### Work instructions
Write out each line from the data below that includes the word "agent".

### Data supplied

-- -- --

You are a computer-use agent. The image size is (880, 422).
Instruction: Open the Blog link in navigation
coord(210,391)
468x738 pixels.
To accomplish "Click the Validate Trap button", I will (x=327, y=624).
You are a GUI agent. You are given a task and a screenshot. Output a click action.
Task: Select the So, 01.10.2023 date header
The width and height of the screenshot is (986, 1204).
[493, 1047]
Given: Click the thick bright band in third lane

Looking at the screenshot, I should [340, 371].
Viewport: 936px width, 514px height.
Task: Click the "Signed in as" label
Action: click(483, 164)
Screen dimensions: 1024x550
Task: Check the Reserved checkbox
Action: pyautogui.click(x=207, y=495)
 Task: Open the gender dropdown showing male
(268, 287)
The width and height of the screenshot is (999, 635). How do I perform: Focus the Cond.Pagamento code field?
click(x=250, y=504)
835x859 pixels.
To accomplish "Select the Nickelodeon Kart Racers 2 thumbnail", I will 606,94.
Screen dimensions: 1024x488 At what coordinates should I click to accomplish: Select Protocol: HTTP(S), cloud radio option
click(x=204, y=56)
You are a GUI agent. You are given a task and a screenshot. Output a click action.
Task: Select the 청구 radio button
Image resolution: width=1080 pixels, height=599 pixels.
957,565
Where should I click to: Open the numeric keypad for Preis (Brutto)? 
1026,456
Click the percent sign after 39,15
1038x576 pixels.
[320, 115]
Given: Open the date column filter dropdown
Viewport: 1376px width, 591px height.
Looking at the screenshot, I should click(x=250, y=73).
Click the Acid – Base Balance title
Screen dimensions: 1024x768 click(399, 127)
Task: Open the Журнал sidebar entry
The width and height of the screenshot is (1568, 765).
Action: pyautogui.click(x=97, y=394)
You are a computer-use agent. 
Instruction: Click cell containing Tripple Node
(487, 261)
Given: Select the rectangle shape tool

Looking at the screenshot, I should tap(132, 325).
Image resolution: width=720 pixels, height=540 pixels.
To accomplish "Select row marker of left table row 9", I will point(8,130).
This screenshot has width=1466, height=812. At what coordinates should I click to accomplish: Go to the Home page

-- -- --

### Completed task
You are a computer-use agent. The image size is (880, 422).
You are a GUI agent. You are given a task and a screenshot. Output a click action.
You are a GUI agent. You are given a task and a screenshot. Output a click action.
You are a computer-use agent. 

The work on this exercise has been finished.